* **WHAT TO PRODUCE**:
From the entries that follow, extract each line holding the string "screenshot".

------ RECORD EXCERPTS

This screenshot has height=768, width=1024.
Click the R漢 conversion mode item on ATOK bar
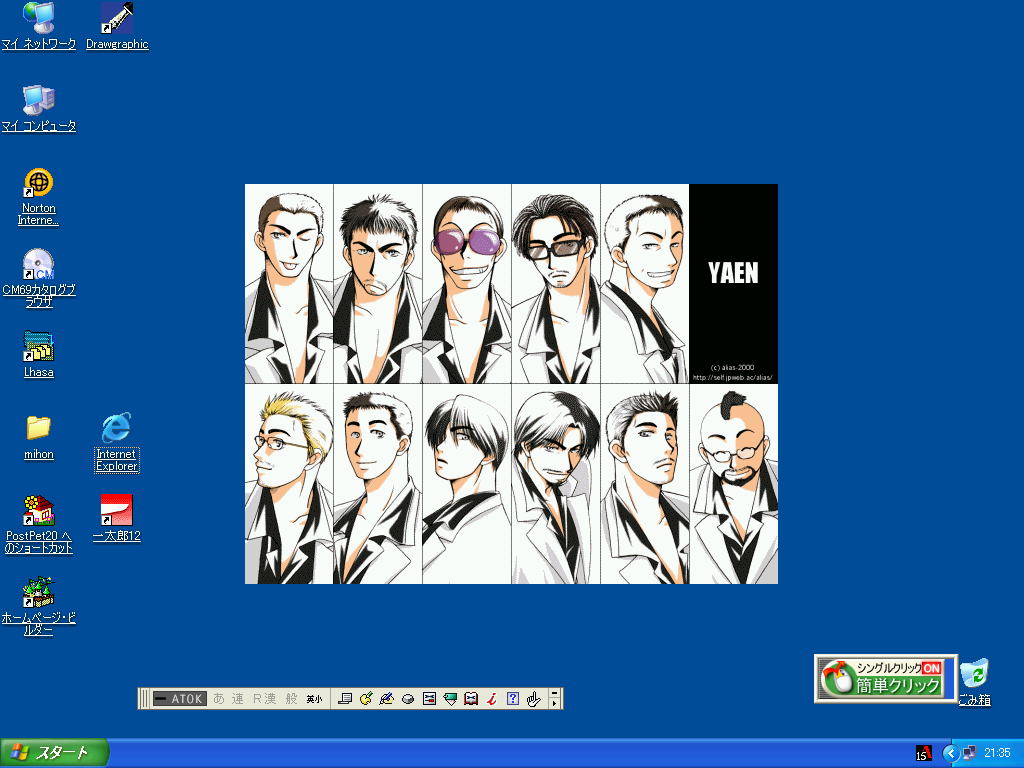coord(265,699)
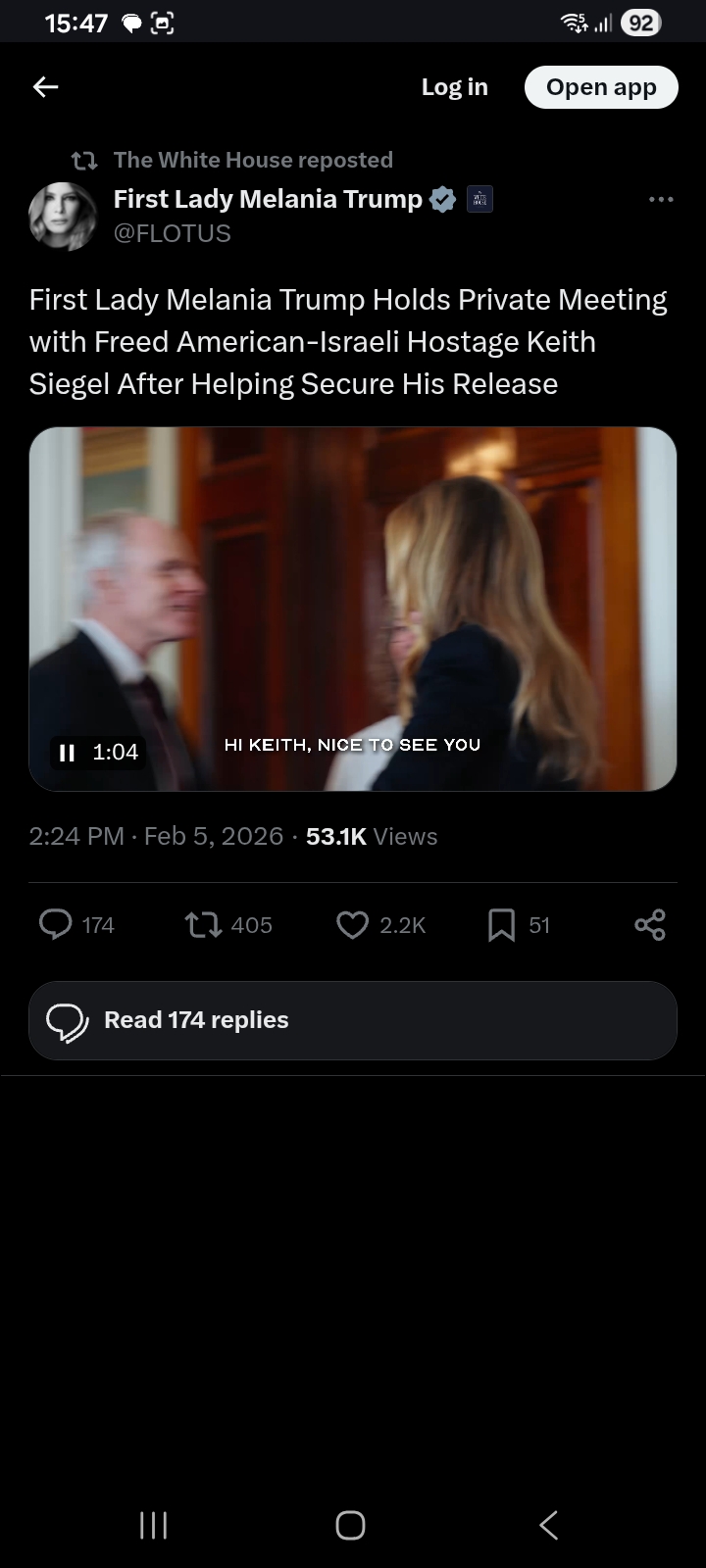Tap the Log in link

[454, 87]
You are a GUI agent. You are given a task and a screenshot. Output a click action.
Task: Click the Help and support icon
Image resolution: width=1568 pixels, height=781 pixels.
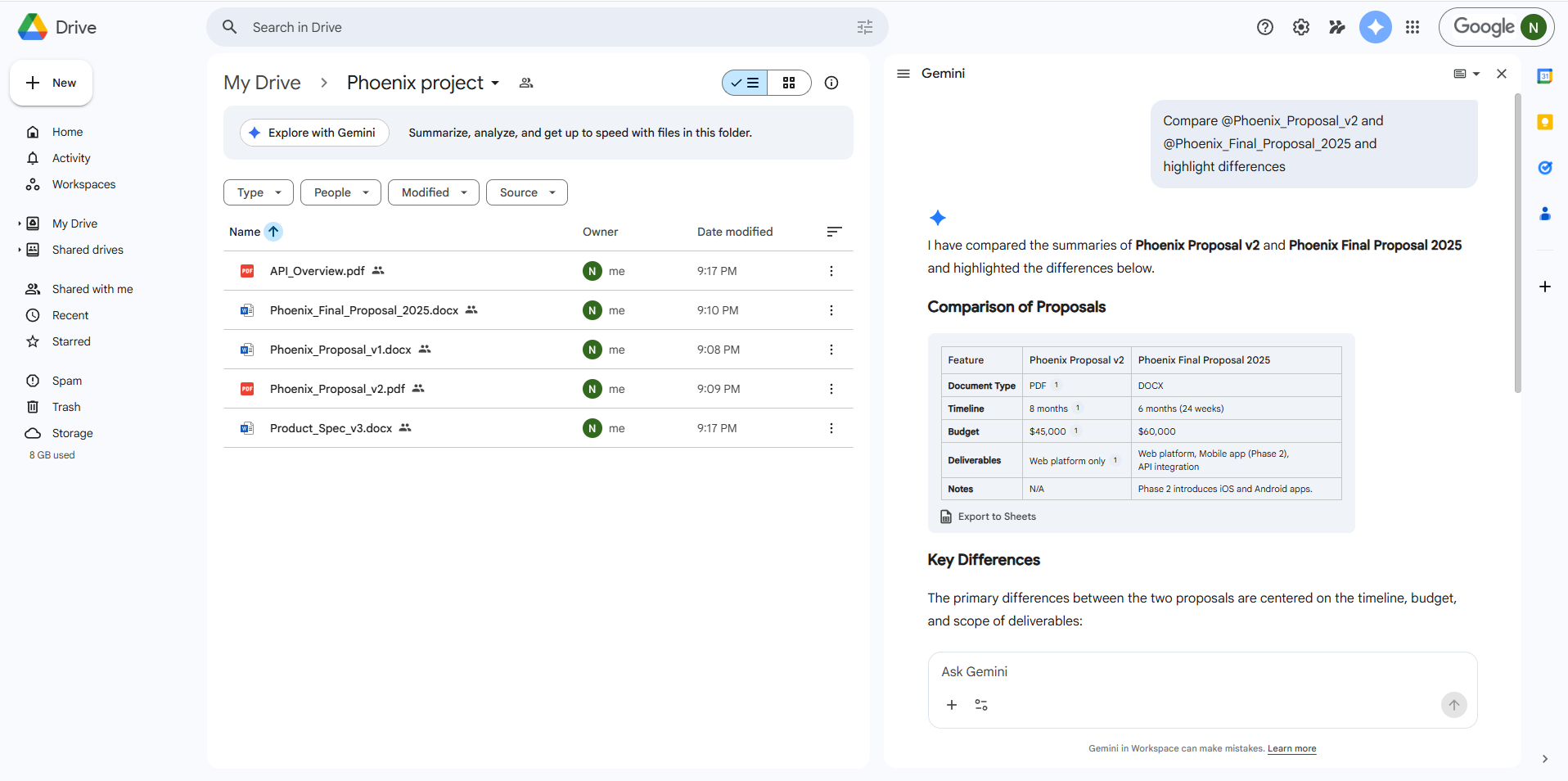pos(1264,27)
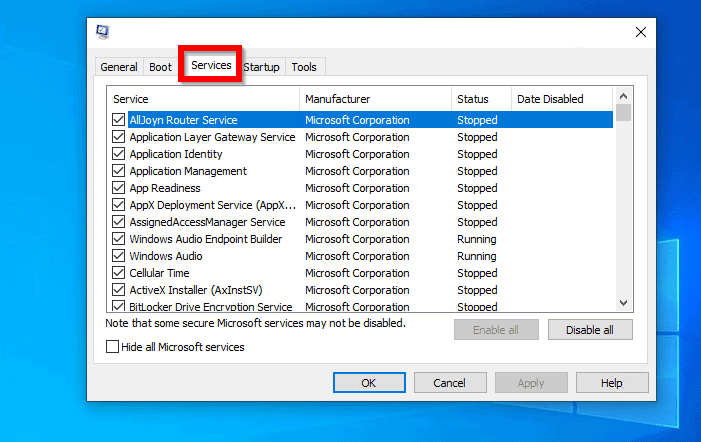The image size is (701, 442).
Task: Click the scrollbar up arrow
Action: coord(623,96)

------------

* **WRITTEN RESPONSE**:
This screenshot has height=768, width=1024.
You are a GUI agent. You are given a task and a screenshot. Output a click action.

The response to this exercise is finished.